I wasn't just astounded by the woodwork. I was also struck by the vision of the local authorities — Knowsley borough council and Liverpool City Region — that had financed most of its £36 million construction. They clearly believed it was economically feasible to sustain a fabulous new theatre in a 'dying northern town' (the words of James Duncan, Knowsley council's chief executive).
Alas, it hasn't taken long for that faith to be shaken. Last week Knowsley council announced it would sell 'naming rights' to the playhouse to any corporate sponsor prepared to put up about £300,000 a year for ten years. Such a deal would be a significant first. Theatres have been renamed before after generous individuals — think of the Dorfman at the National — and giant arenas such as the O2 in London often carry the names of their commercial backers. But no British theatre has been renamed after a commercial sponsor.
Knowsley council, which is grappling with severe socioeconomic problems, is not hiding the reason for seeking such a deal: it wants to scale back its own subsidy of the playhouse. 'Realistically, the council cannot keep funding the theatre at the level it is currently doing,' Duncan says.
That's an honest admission. It also puts into perspective a letter, published last week in the Financial Times, from ten top arts organisations (including the British Museum, National Theatre, Sadler's Wells and Royal Opera House) discussing the involvement of corporate sponsors in the arts world.
'Corporate sponsorship can never provide a replacement for public funding,' the letter claims. Oh really? There must be dozens of financially stricken theatres and arts centres in the same situation as the Shakespeare North Playhouse, where the hope is that selling naming rights can do exactly that: replace public funding that's shrinking or already gone.
Let's not get too carried away, though. For a start, commercial sponsors aren't charities. They make hard-nosed business decisions. Yes, Spotify is paying a massive £17 million a year for the naming rights to Barcelona's celebrated football stadium, but that's because the team is constantly on TV across the world, so the promotional potential is vast. Even so, I bet every football fan still calls the ground the Camp Nou.

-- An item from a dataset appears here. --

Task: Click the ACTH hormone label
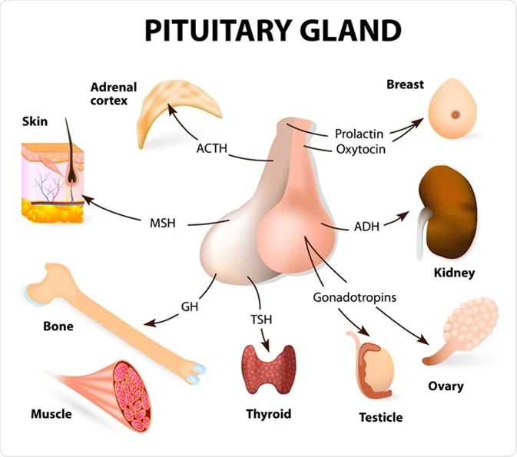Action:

A little further down the football ladder, Everton's new stadium is to be called the Hill Dickinson following a naming-rights deal with that law firm worth £10 million a year — the going rate for a Premier League stadium that will be mentioned virtually daily on TV and radio. But arts venues are rarely mentioned on TV. The notion that even the National Theatre or Royal Opera House could raise ten million quid a year by selling naming rights is far-fetched.
Anyway, would we want our great cultural institutions to become advertising hoardings? Consider how much scorn was flung at the Rugby Football Union last year when Twickenham (a name, like Wimbledon or Old Trafford, that resonates around the globe) was renamed the Allianz Stadium. Clive Woodward, England's World Cup-winning rugby coach, spoke for thousands of fans when he said the RFU had 'sold its soul'. Imagine the outcry if the National Gallery suddenly became, say, 'the Tesco'. Mind you, Tesco might run the place better.

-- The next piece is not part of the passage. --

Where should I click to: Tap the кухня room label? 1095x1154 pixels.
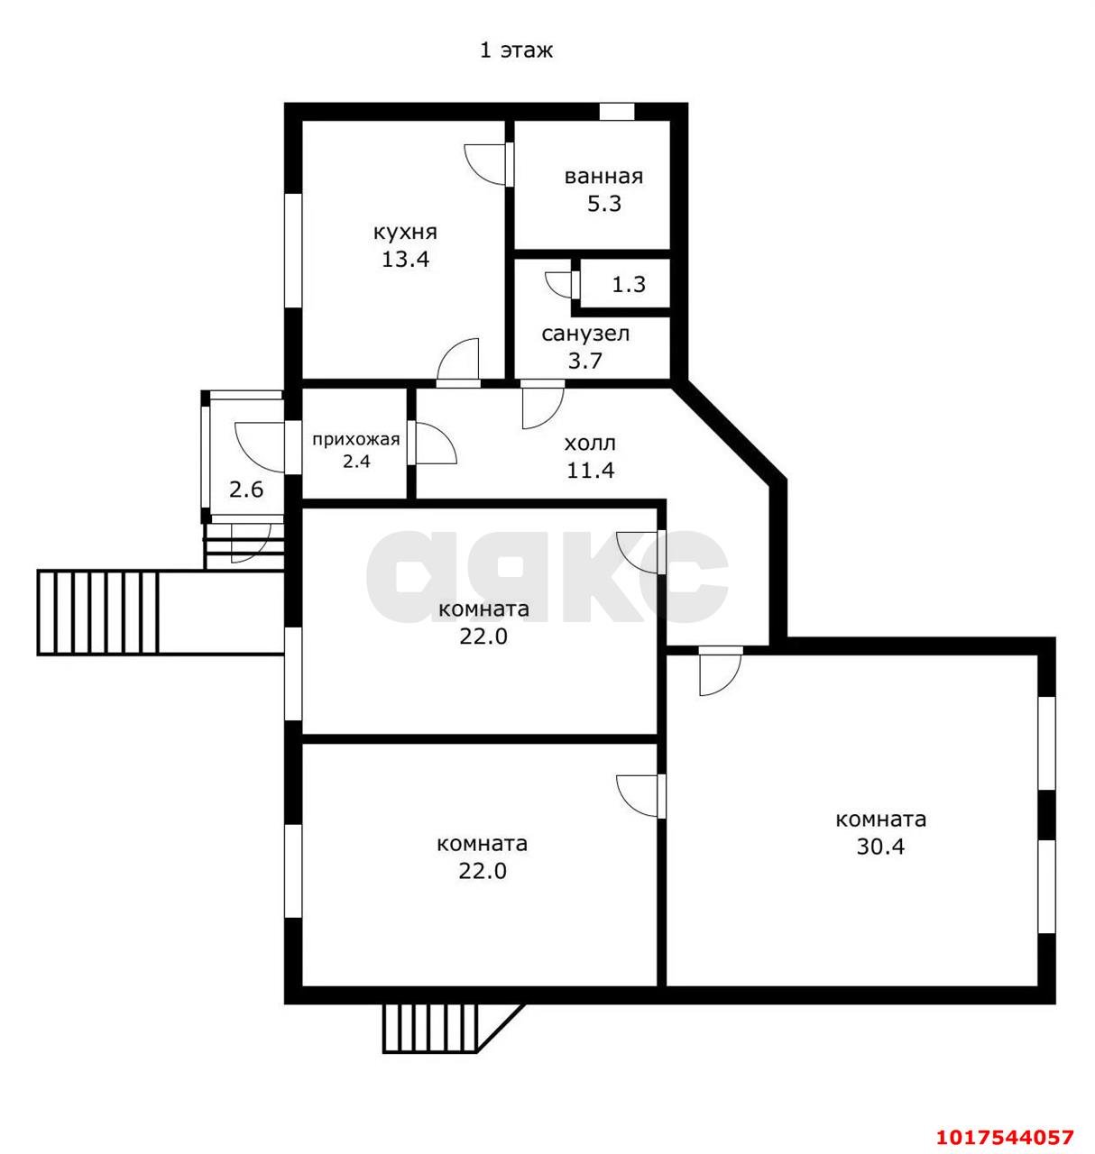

Another source of irritation for sports fans, particularly supporters of clubs in lower leagues, is watching their stadium's name change again and again. Just look at what's happened at Dumbarton FC, who have just been relegated to Scottish League Two. In 15 years their ground has been called the Strathclyde Homes Stadium, the Bet Butler Stadium, the Cheaper Insurance Direct Stadium, the Your Radio 103FM Stadium, the C&G Systems Stadium, the Moreroom.com Stadium and now the Marbill Coaches Stadium. No wonder Dumbarton's long-suffering fans simply refer to the place as 'the Rock', in reference to the mighty basalt outcrop right behind it.
A couple of those name changes came about because the sponsor went broke, which highlights another peril of selling naming rights. What if it brings your organisation into disrepute? Plenty of arts organisations have run into trouble by renaming their premises after philanthropists who turned out to be dodgy. Think of the frantic efforts over the years to erase such names as Sackler, Alberto Vilar and Bill Cosby from exalted cultural institutions (though, rather loyally, the University of York has never removed the 'Sir' from its Sir Jack Lyons Concert Hall, even though its benefactor was stripped of his knighthood after being convicted of fraud). But commercial sponsors are just as likely as private philanthropists to be sources of future grief.
Classic case? Back in 2000 the Houston Astros baseball team thought they had achieved a great coup when they sold the naming rights to their new stadium to an energy corporation willing to pay $100 million for a 30-year deal. Unfortunately that corporation was Enron. When it went bust just two years later, the Astros had to pay Enron's creditors $2 million to buy back the rights and erase the name from their stadium because, the team said, they were being 'hurt by association' with this colossal corporate failure.